- SELECTED EXTRACT
+ + +

Convert Gradle gradle.properties to JSON
Transform Gradle build configuration from gradle.properties into JSON format for analysis, documentation, or CI/CD integration.
Detailed Explanation
Gradle Properties
Gradle uses gradle.properties for project-wide build configuration. Unlike Spring Boot properties, Gradle properties are typically flat (no dot-notation nesting for object hierarchy) and control JVM settings, feature flags, versioning, and plugin configuration.

+ + +

- RECORDED DATA
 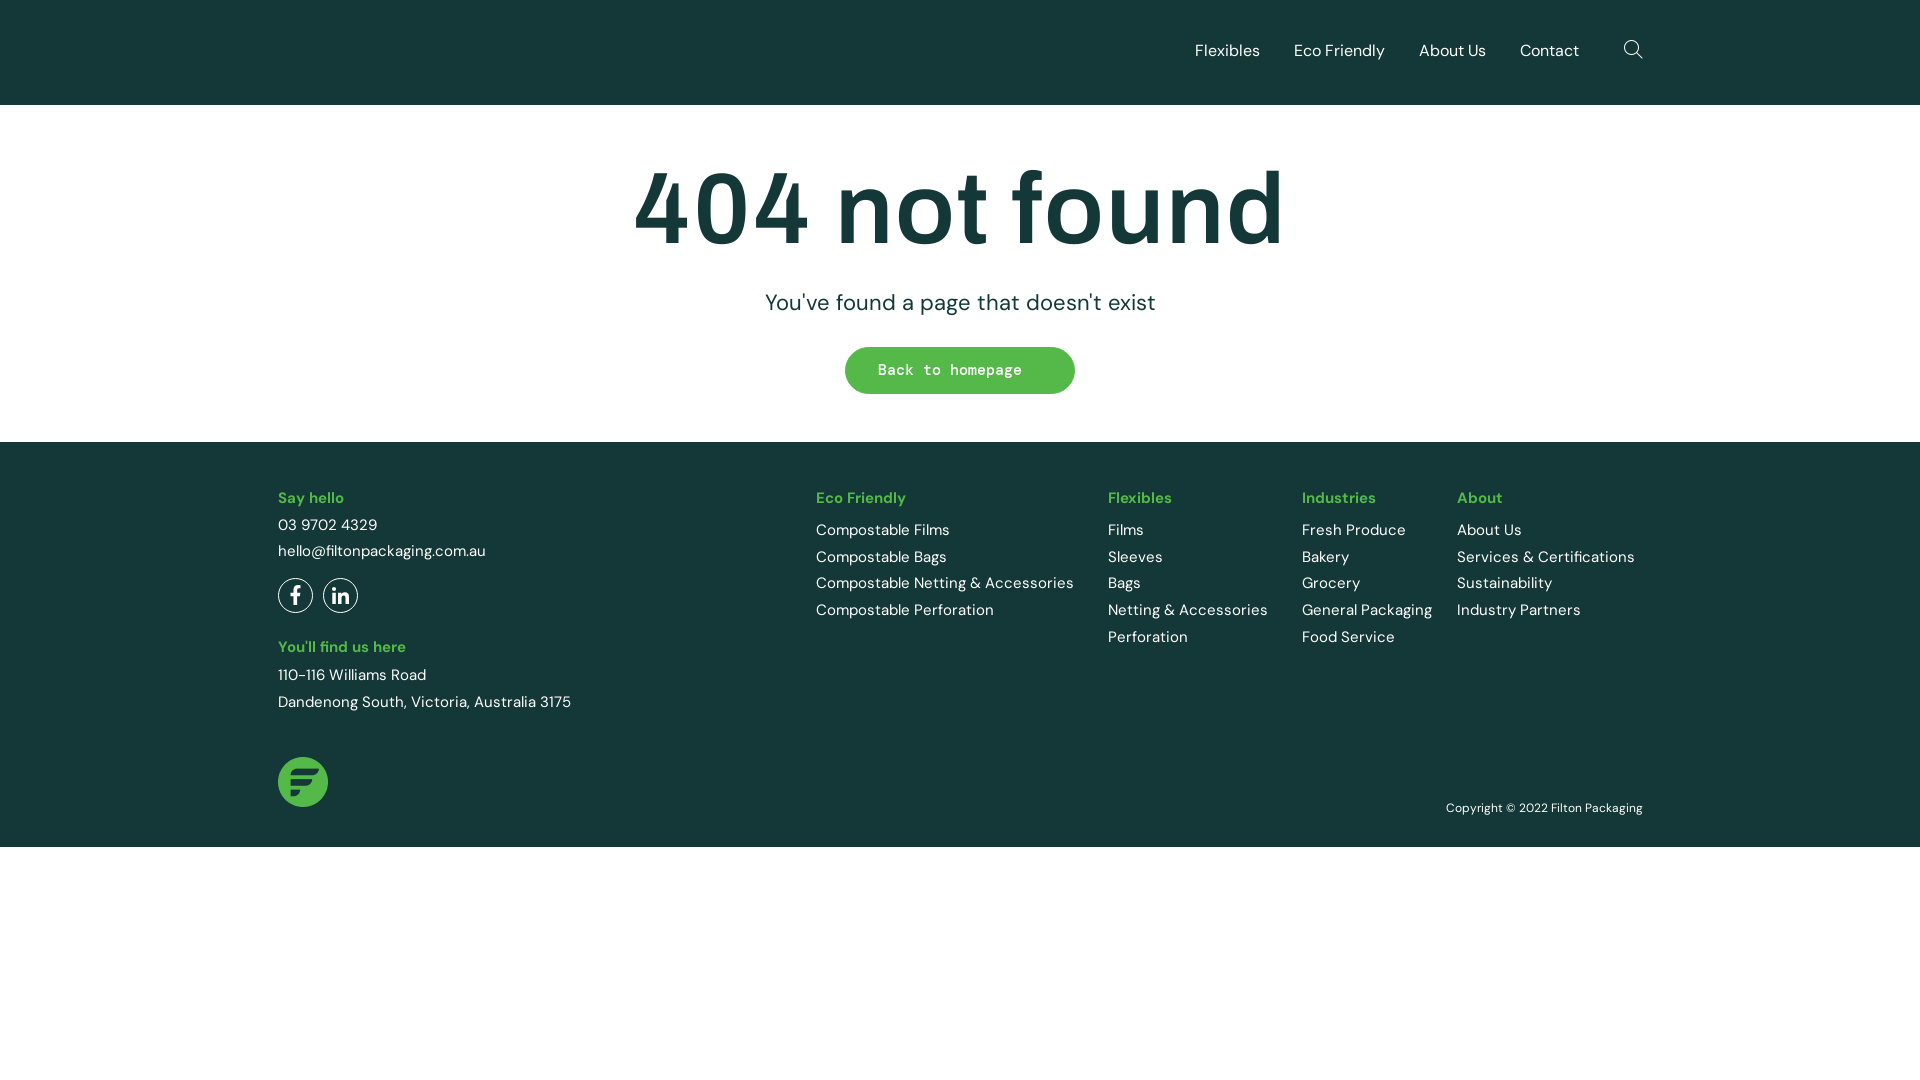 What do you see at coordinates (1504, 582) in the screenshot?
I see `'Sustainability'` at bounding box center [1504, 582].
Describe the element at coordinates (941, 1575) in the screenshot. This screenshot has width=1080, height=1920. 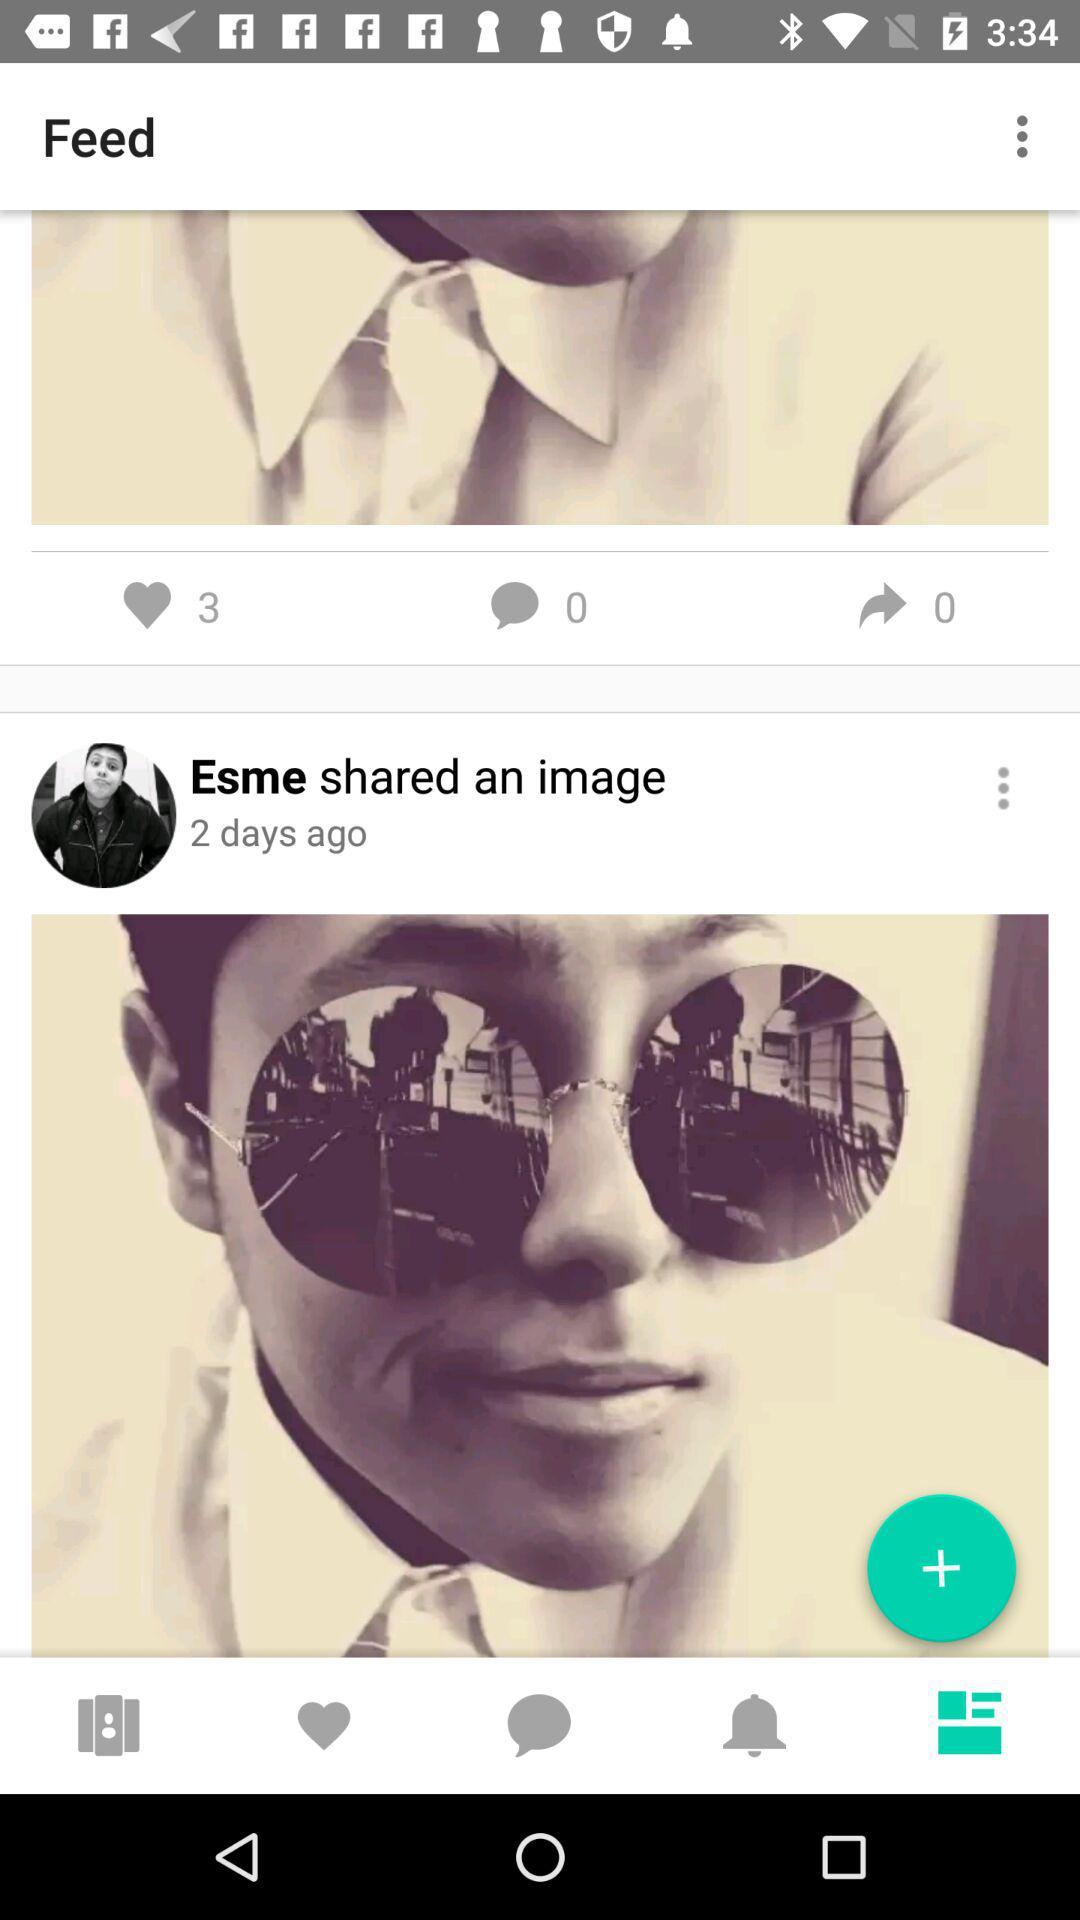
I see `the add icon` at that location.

+ + +

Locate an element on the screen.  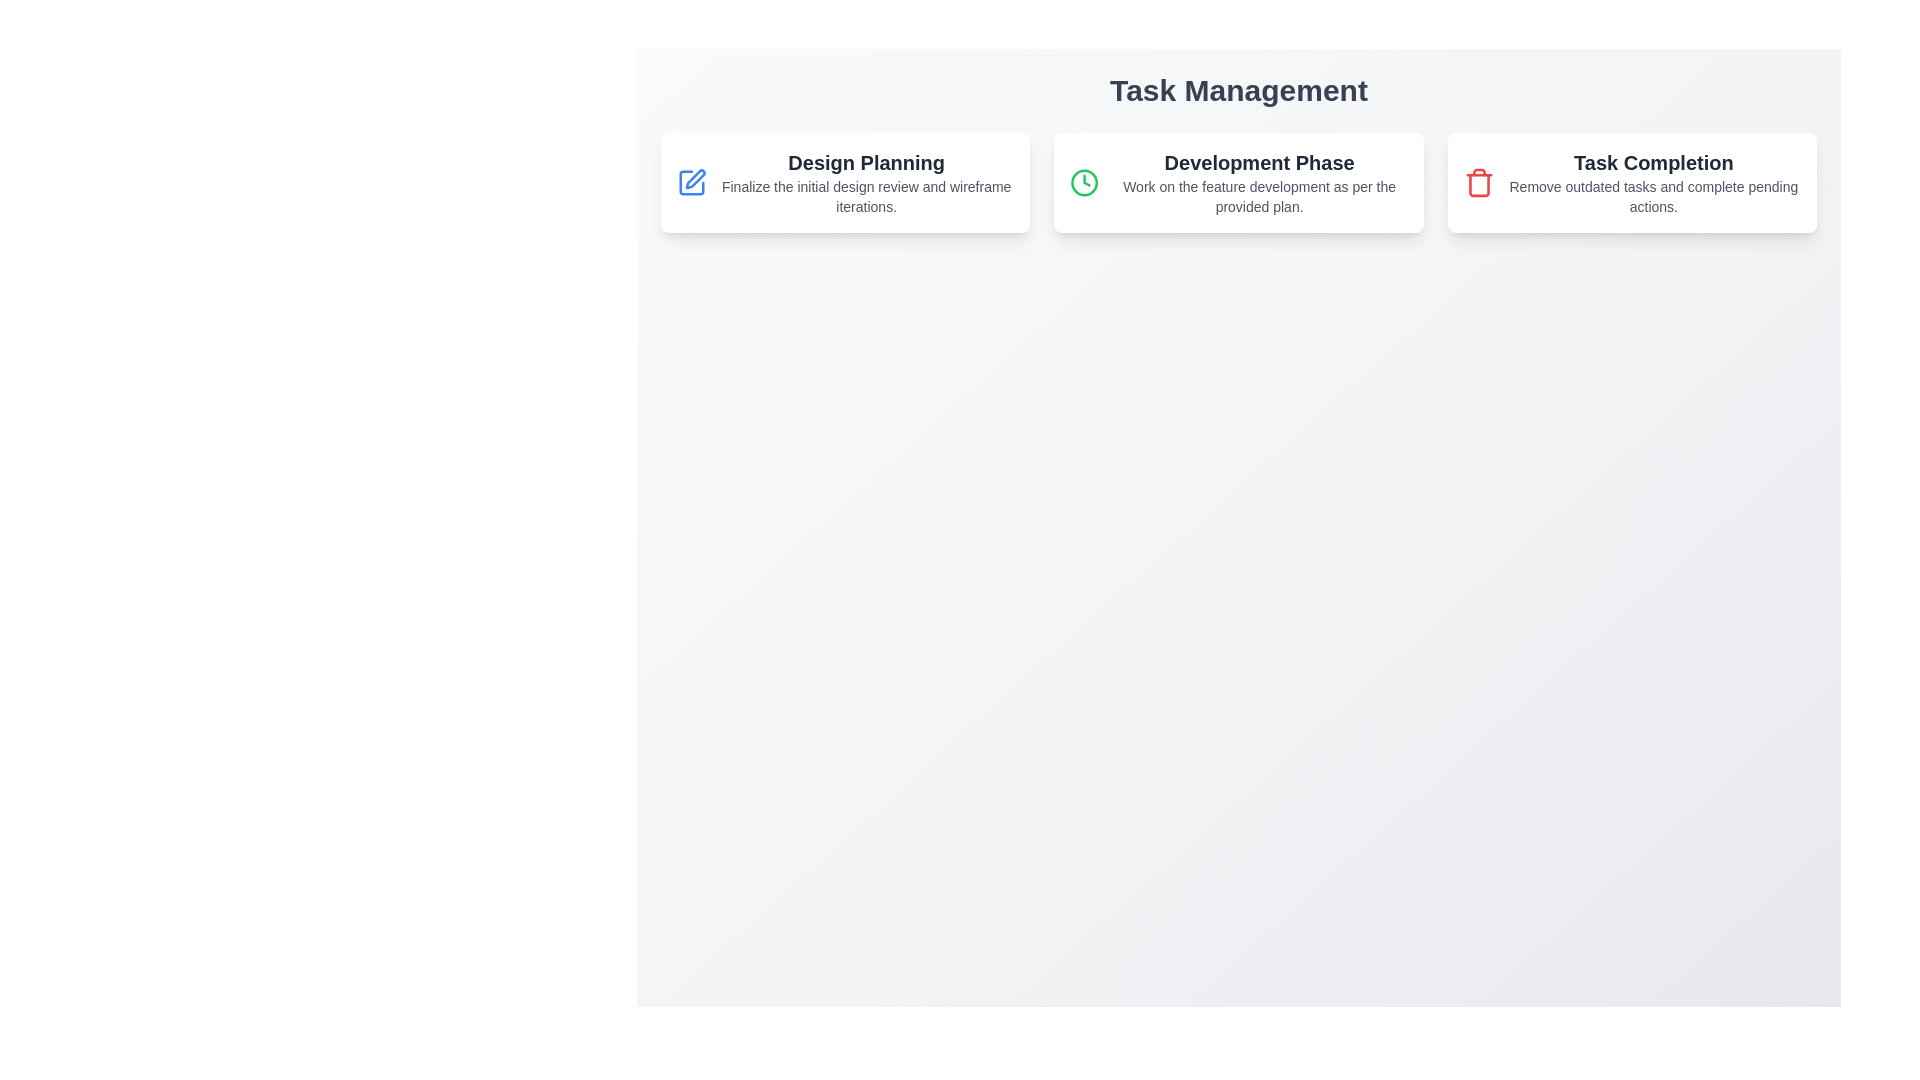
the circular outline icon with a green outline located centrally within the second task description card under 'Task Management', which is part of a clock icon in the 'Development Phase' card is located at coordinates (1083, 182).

+ + +

- QUESTIONS ON THE MATERIAL
1) In the Gradle conversion page, restate the paragraph beginning "Gradle uses gradle.properties" as a short bulleted list that keeps its main facts.
2) Answer from the Gradle conversion page:
(a) For what three purposes does it offer to transform the build configuration into JSON?
(b) Which four areas do Gradle properties control?
(c) In what way are Gradle properties typically structured, unlike Spring Boot properties?

- OUTPUTS BY TASK
1)
- Gradle keeps project-wide build configuration in gradle.properties.
- Unlike Spring Boot properties, they are typically flat, with no dot-notation nesting for object hierarchy.
- They control JVM settings, feature flags, versioning, and plugin configuration.

2)
(a) Analysis, documentation, or CI/CD integration.
(b) JVM settings, feature flags, versioning, and plugin configuration.
(c) They are typically flat, with no dot-notation nesting for object hierarchy.